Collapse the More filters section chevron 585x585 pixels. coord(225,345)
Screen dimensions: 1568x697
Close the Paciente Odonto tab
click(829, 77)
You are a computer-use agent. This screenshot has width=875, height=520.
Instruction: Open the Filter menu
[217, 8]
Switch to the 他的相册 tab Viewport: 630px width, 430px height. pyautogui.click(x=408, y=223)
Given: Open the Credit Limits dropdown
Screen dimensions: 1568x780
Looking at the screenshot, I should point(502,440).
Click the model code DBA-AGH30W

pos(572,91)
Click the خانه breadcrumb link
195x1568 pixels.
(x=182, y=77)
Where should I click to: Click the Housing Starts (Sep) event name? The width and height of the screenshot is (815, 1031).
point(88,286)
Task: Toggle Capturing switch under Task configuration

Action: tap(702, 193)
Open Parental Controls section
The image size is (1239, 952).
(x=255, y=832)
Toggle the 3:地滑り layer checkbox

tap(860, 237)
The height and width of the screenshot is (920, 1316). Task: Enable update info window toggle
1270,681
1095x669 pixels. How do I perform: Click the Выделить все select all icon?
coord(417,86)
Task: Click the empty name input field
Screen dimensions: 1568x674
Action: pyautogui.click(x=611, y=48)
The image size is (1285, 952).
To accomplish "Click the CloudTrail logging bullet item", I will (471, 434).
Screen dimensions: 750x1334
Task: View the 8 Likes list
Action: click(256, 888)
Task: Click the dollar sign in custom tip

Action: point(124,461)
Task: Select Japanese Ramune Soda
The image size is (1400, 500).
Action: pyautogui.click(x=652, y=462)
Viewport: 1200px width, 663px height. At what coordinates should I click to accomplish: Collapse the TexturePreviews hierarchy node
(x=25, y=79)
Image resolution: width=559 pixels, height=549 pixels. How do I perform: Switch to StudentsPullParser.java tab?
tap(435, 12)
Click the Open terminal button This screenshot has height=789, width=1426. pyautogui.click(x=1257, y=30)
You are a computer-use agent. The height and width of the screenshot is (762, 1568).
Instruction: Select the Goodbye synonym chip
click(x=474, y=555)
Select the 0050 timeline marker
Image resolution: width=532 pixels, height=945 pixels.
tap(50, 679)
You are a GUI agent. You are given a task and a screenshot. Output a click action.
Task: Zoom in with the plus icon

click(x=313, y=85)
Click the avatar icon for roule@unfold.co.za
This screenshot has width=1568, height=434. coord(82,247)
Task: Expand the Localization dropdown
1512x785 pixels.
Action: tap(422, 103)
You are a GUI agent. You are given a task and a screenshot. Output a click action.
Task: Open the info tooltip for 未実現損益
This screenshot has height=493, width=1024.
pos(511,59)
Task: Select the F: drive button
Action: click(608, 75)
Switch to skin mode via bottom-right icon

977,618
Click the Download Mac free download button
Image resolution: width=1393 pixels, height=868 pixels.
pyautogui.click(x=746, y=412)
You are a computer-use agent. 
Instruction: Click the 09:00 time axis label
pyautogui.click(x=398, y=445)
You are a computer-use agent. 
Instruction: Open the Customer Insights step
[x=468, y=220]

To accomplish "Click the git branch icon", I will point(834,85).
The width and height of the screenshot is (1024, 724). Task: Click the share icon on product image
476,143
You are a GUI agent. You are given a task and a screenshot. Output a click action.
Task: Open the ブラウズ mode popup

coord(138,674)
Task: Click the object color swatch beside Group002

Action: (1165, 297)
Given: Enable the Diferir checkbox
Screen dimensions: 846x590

====

§ ASSIGNMENT
Pick out and copy the lines of the material that include the word "section".

§ FINISHED EXERCISE
Collapse the More filters section chevron 585x585 pixels. coord(225,345)
Open Parental Controls section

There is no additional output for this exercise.